**Work instructions:** Copy the data word for word, keeping every line.

**Information:**
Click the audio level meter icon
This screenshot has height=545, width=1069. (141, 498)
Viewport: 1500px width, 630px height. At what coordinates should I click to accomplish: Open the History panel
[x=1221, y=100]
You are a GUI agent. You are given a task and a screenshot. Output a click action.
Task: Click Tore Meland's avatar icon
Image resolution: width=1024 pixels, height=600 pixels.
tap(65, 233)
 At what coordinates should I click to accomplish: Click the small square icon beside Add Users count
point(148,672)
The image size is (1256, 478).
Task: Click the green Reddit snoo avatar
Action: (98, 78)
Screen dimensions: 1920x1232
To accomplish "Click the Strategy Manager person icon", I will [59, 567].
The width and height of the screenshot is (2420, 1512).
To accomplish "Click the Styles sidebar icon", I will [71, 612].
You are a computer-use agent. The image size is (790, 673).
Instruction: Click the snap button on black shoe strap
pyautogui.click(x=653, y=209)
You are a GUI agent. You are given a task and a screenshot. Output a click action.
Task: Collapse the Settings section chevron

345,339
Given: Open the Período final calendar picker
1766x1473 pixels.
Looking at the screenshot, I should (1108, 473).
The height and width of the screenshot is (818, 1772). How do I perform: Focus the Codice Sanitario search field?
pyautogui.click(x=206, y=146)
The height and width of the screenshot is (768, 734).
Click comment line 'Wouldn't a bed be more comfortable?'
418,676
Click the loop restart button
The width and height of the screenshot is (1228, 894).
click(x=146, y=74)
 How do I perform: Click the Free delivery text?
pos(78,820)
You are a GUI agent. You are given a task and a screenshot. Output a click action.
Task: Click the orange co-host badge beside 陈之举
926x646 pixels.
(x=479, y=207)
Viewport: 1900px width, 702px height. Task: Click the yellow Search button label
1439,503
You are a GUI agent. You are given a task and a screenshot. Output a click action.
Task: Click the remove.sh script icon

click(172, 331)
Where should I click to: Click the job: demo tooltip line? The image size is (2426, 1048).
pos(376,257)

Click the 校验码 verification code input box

**Written answer:**
Click the audio level meter icon
This screenshot has height=545, width=1069. (141, 498)
Viewport: 1500px width, 630px height. At what coordinates should I click to accomplish: Open the History panel
[x=1221, y=100]
You are a GUI agent. You are given a task and a screenshot. Output a click action.
Task: Click Tore Meland's avatar icon
Image resolution: width=1024 pixels, height=600 pixels.
tap(65, 233)
 At what coordinates should I click to accomplish: Click the small square icon beside Add Users count
point(148,672)
The image size is (1256, 478).
Task: Click the green Reddit snoo avatar
Action: (98, 78)
Screen dimensions: 1920x1232
To accomplish "Click the Strategy Manager person icon", I will [59, 567].
The width and height of the screenshot is (2420, 1512).
To accomplish "Click the Styles sidebar icon", I will [71, 612].
You are a computer-use agent. The image size is (790, 673).
Instruction: Click the snap button on black shoe strap
pyautogui.click(x=653, y=209)
You are a GUI agent. You are given a task and a screenshot. Output a click action.
Task: Collapse the Settings section chevron

345,339
Given: Open the Período final calendar picker
1766x1473 pixels.
Looking at the screenshot, I should (1108, 473).
The height and width of the screenshot is (818, 1772). How do I perform: Focus the Codice Sanitario search field?
pyautogui.click(x=206, y=146)
The height and width of the screenshot is (768, 734).
Click comment line 'Wouldn't a bed be more comfortable?'
418,676
Click the loop restart button
The width and height of the screenshot is (1228, 894).
click(x=146, y=74)
 How do I perform: Click the Free delivery text?
pos(78,820)
You are a GUI agent. You are given a task and a screenshot. Output a click action.
Task: Click the orange co-host badge beside 陈之举
926x646 pixels.
(x=479, y=207)
Viewport: 1900px width, 702px height. Task: Click the yellow Search button label
1439,503
You are a GUI agent. You are given a task and a screenshot. Output a click action.
Task: Click the remove.sh script icon

click(172, 331)
Where should I click to: Click the job: demo tooltip line? The image size is (2426, 1048).
pos(376,257)

Click the 校验码 verification code input box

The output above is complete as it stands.